WASHINGTON —The Pentagon has begun accepting small, one-way attack drones as part of its larger push to boost production and provide every squad with the weapon later this year, according to the program’s website.

In total, the Department of Defense has ordered a total of 20,000 small, first-person view (FPV) drones from 10 of the top 11 vendors that competed in its Gauntlet 1 competition, according to the Drone Dominance “Leaderboard” website.

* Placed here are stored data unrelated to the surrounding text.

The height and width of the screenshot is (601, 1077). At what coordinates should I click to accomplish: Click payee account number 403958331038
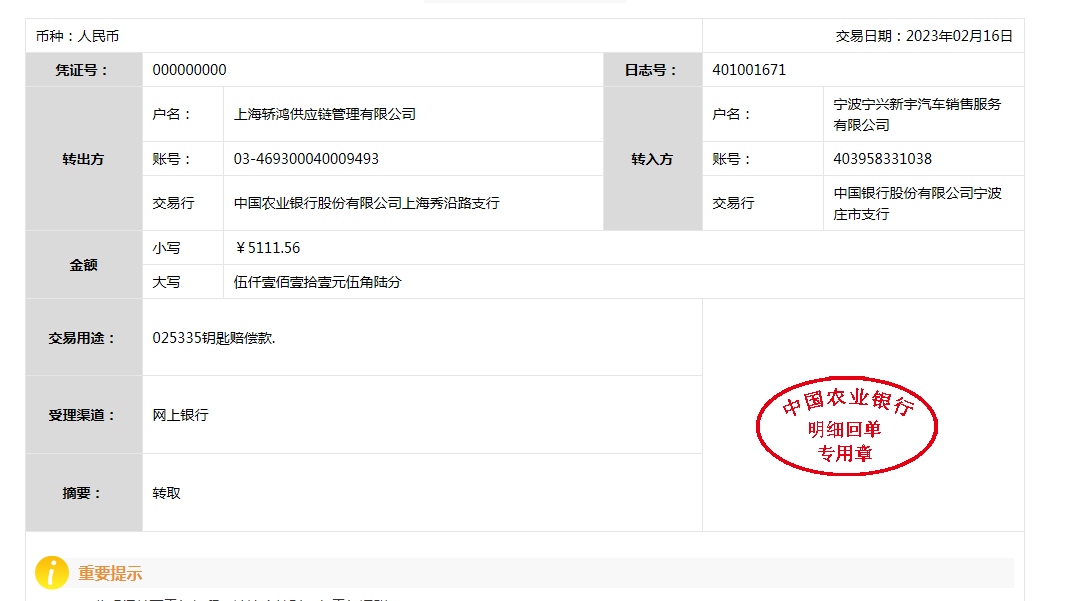pyautogui.click(x=882, y=159)
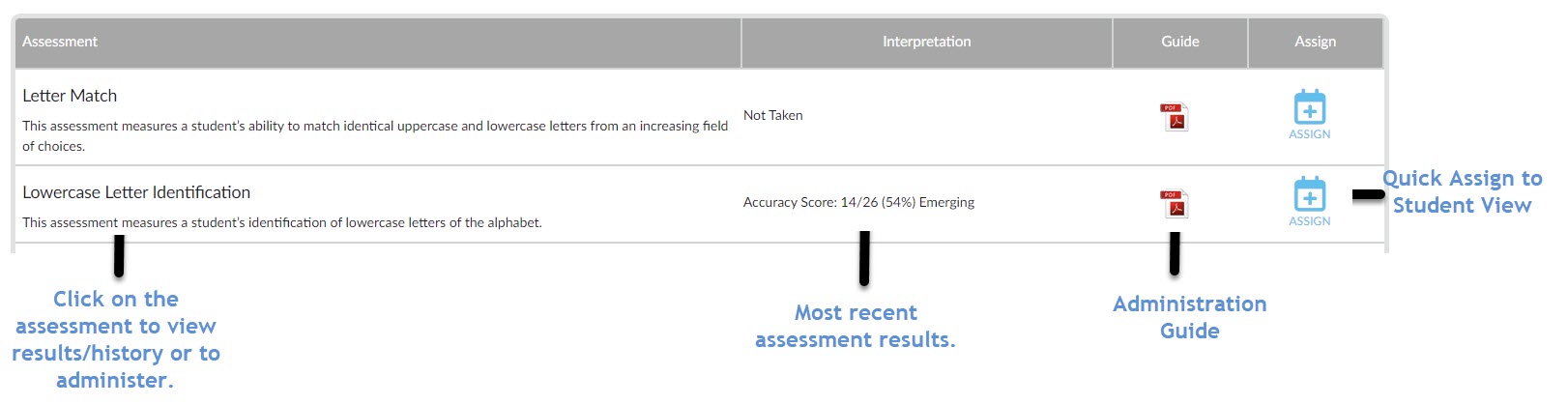Click the Most recent assessment results annotation
1568x405 pixels.
tap(856, 326)
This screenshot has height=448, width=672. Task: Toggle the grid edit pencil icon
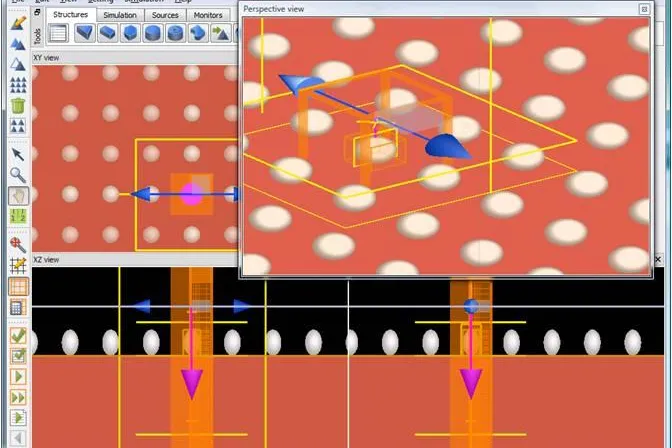[x=18, y=265]

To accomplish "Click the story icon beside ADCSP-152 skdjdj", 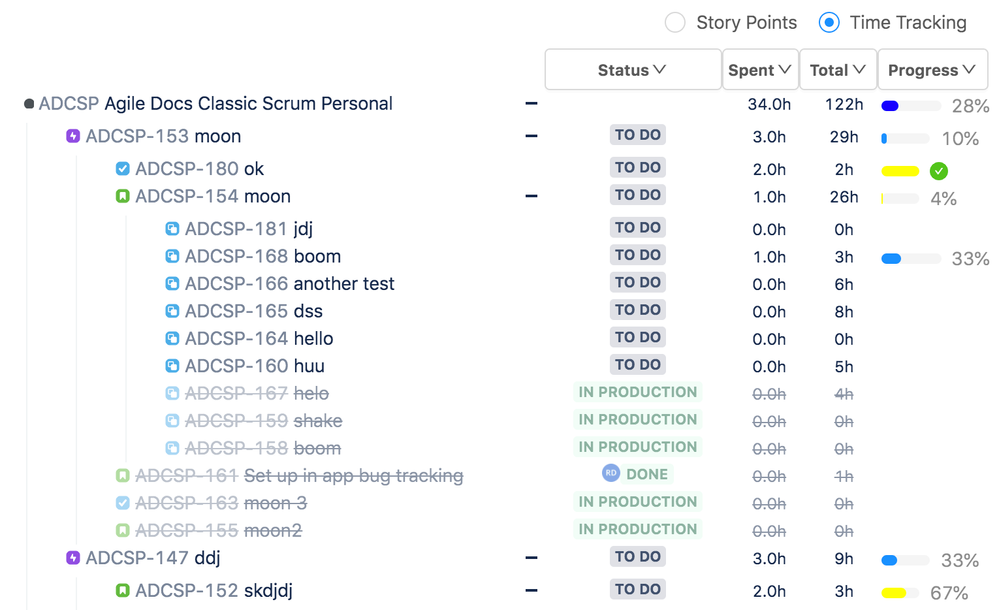I will (122, 590).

That figure is 10,000 shy of the ly predicted order figure, though the company in third place, Napatree, has not yet been awarded a deal.

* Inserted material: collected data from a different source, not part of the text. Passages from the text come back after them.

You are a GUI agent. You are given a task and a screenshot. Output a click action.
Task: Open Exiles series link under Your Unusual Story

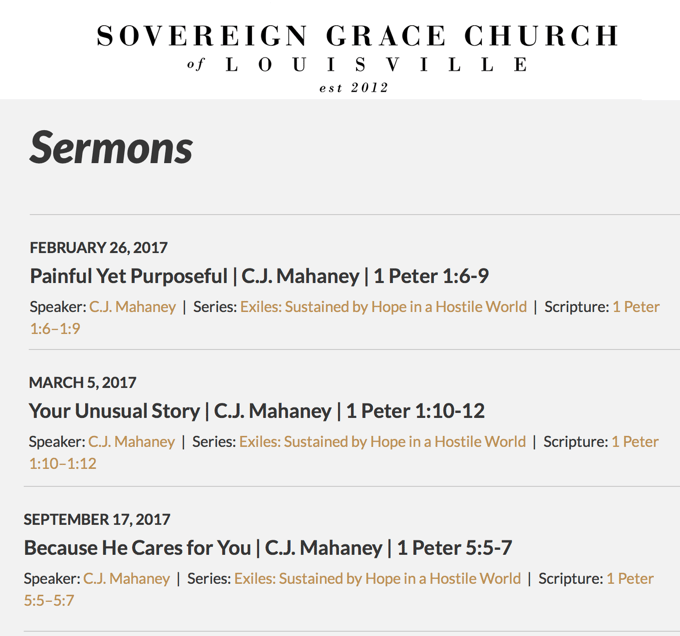pos(382,441)

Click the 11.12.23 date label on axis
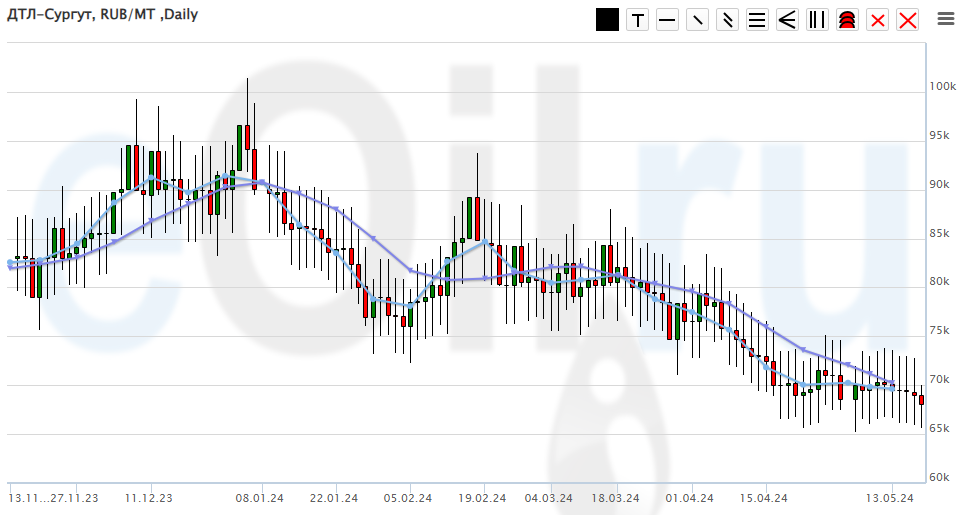click(148, 497)
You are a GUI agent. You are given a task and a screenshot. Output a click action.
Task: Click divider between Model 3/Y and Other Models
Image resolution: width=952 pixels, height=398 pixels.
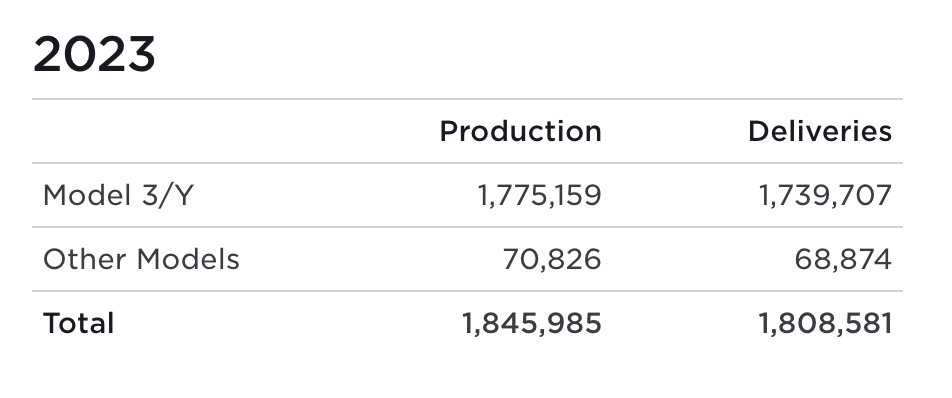(x=468, y=227)
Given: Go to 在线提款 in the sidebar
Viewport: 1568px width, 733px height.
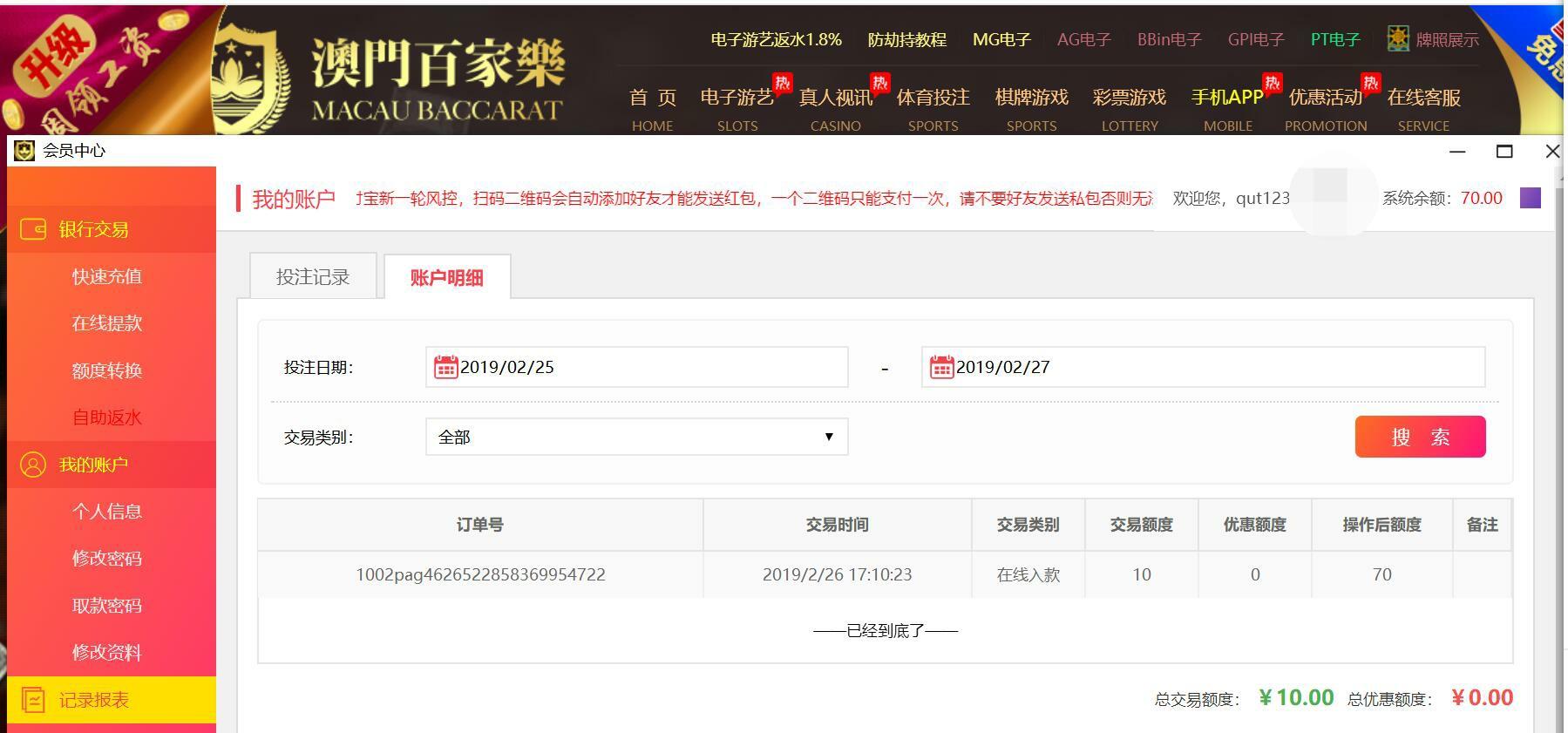Looking at the screenshot, I should point(107,323).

According to Leaderboard, Neros, which produces the Archer small quadcopter, is leading deliveries, having shipped all 2,400 of its ordered drones to the military with 1,040 of those accepted. The rest of the pack has now shipped a combined 560 drones to the Pentagon, all awaiting acceptance, while the remaining drones are in various states of production.

Cheap, FPV-style drones have played a prominent role in the Ukrainian and Russian war, leaving a string of combat vehicles from both sides smoldering on the battlefield. As the US has gleaned lessons from that conflict, Defense Secretary Pete Hegseth issued a directive last summer to “unleash” the drone industrial base, and have every squad outfitted with the small, one-way attack drones by the end of fiscal 2026.

“While global military drone production skyrocketed over the last three years, the administration deployed red tape,” Hegseth wrote in the Unleashing US Military Drone Dominance memo. “US units are not outfitted with the lethal small drones the modern battlefield requires.”

The Pentagon is now moving out with a broader plan to spend roughly $1 billion purchasing drones within a two-year window. As part of that push, it hosted the initial “Gauntlet” competition consisting of 25 companies competing before ranking the top 11 vendors.

Separately, the department tapped five additional companies as winners of a “lethality” challenge — Bravo Ordnance, Kela Defense, Kraken Kinetics, Mountain Horse and Northrop Grumman — to possibly provide payloads for Group 1 drones, those weighing 20 lbs. or less.

Looking ahead, the department is planning to host a second Gauntlet event to find drones ideally suited for long-range strike and tactical assault in close quarters operations. So far, the department’s website said 49 companies have been asked to bring 79 “unique” drones to Camp Grayling, Mich., for a qualifier event.